(What is needed)
Look through the listing below, and wherever a line has the string "will", copy it.

=====

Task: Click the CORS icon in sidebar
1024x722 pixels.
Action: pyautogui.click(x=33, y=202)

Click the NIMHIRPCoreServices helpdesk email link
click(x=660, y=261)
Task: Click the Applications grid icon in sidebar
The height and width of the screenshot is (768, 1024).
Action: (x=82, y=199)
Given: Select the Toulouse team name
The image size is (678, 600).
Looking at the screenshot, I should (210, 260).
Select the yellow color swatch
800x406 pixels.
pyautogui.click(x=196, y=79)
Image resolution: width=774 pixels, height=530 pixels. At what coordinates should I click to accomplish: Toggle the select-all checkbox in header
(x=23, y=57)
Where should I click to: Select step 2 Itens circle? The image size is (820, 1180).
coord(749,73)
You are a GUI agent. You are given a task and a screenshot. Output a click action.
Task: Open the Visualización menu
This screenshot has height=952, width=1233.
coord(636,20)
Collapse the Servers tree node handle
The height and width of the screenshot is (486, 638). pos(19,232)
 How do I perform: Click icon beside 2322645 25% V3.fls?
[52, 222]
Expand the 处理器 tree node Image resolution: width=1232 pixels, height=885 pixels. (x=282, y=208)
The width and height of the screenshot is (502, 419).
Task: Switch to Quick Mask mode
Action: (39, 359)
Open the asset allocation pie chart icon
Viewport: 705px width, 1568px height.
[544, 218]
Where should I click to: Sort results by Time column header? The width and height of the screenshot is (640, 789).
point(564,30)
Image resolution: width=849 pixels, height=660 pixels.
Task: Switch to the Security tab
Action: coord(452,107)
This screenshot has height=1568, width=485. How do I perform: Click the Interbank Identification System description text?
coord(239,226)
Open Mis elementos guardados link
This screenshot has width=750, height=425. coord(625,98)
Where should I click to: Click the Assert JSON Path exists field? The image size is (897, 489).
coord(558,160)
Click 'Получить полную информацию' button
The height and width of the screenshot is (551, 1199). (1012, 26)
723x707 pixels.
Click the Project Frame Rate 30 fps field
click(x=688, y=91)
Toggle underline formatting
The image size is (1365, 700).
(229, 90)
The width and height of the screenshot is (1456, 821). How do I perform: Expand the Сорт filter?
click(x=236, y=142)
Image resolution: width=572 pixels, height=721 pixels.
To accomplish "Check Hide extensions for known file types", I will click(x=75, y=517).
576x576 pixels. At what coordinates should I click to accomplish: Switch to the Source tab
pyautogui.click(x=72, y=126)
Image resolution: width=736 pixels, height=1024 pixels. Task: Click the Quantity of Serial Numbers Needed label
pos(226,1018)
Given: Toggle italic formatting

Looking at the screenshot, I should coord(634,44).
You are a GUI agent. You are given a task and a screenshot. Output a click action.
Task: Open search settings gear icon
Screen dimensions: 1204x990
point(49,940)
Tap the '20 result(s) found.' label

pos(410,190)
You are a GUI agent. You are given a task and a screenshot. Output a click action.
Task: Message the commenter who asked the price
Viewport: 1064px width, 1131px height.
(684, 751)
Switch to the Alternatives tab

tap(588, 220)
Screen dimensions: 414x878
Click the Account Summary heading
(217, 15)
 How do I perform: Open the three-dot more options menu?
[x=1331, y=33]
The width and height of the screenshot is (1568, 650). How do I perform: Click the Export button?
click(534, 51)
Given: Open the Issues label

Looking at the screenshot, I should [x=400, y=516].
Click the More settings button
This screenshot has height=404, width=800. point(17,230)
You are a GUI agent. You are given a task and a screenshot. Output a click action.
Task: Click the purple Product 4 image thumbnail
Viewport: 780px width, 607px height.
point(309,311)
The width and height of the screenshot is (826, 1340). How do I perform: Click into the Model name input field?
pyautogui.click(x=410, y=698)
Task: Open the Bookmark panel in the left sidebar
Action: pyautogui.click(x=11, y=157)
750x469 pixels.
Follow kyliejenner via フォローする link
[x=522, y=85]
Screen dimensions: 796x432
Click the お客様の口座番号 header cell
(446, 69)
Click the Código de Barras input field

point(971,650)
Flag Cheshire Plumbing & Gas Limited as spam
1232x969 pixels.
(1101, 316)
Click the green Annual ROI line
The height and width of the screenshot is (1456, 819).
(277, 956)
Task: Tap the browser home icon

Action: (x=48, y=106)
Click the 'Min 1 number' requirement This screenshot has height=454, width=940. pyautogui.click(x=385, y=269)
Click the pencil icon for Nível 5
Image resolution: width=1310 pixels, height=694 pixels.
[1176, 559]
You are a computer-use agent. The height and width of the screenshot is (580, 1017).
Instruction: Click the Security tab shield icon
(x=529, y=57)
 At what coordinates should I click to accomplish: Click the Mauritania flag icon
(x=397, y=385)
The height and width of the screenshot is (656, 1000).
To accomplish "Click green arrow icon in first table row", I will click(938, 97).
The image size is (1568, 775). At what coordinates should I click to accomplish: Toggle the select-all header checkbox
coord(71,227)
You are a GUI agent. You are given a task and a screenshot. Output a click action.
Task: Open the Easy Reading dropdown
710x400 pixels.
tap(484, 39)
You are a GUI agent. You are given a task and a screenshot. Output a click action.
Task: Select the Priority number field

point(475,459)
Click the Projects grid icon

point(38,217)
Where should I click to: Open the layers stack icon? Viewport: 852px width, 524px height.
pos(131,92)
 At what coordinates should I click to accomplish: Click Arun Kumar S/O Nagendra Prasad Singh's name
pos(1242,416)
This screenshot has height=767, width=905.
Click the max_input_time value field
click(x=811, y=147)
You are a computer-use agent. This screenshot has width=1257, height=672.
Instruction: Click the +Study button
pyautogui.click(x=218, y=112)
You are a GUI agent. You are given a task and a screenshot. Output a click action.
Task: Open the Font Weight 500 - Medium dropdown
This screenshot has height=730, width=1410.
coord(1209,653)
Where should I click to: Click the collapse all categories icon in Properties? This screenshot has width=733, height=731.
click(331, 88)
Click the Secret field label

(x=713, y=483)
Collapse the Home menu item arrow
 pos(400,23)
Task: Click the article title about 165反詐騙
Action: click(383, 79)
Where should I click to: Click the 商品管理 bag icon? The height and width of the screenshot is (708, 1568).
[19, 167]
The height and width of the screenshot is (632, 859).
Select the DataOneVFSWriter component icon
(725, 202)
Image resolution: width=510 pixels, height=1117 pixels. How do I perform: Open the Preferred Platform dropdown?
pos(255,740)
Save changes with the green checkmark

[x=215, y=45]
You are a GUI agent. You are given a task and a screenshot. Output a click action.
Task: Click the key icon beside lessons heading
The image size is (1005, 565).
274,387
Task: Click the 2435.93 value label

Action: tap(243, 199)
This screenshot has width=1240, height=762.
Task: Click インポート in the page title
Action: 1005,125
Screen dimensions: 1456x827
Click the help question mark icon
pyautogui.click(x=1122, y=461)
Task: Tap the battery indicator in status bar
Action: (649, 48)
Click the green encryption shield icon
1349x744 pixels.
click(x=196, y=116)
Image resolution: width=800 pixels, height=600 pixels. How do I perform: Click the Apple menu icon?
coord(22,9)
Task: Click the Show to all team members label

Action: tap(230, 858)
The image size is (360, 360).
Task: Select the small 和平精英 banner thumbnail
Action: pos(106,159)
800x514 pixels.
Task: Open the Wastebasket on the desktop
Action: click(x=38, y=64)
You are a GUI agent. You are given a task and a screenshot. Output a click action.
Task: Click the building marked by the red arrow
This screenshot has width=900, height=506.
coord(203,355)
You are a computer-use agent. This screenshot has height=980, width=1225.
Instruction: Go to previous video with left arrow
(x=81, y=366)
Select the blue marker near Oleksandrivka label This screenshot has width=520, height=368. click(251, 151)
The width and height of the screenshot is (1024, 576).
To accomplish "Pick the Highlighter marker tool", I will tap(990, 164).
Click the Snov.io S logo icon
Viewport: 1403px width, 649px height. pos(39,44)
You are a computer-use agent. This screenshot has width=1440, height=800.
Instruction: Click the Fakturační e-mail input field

=====

(Response area)
To accomplish "Check Hide extensions for known file types", I will click(x=75, y=517).
To accomplish "Click green arrow icon in first table row", I will click(938, 97).
To accomplish "Pick the Highlighter marker tool", I will tap(990, 164).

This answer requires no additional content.